Stored records

■ ■ ■

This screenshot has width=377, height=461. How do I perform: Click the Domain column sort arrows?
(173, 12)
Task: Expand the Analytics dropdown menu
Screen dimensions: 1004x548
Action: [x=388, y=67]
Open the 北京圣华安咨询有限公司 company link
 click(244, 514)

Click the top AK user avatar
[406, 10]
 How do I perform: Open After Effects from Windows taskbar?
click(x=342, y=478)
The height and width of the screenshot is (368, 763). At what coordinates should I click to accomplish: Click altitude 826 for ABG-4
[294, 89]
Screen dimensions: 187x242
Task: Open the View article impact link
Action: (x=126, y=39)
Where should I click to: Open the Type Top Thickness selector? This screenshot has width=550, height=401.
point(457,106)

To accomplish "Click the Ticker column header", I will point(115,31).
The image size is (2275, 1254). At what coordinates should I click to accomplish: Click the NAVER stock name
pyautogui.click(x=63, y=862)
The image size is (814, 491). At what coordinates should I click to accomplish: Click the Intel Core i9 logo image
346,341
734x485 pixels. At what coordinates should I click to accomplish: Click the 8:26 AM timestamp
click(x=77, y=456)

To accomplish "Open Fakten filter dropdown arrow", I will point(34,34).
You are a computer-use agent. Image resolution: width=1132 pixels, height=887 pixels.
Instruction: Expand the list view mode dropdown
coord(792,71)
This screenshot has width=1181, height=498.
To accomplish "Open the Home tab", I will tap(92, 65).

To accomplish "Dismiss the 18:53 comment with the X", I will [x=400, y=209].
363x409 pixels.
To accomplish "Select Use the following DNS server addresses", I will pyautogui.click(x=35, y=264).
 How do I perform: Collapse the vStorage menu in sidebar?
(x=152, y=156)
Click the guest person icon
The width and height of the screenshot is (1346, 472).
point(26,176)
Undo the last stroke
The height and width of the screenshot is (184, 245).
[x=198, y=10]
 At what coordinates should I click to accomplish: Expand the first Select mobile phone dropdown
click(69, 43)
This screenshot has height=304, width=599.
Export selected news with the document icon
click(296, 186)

■ ■ ■

**Work required:** Only the lines containing the string "will" are needed; pull them out of the records.

**Solution to the exercise:**
To accomplish "Click the Ticker column header", I will point(115,31).
To accomplish "Open Fakten filter dropdown arrow", I will point(34,34).
To accomplish "Open the Home tab", I will tap(92, 65).
To accomplish "Dismiss the 18:53 comment with the X", I will [x=400, y=209].
To accomplish "Select Use the following DNS server addresses", I will pyautogui.click(x=35, y=264).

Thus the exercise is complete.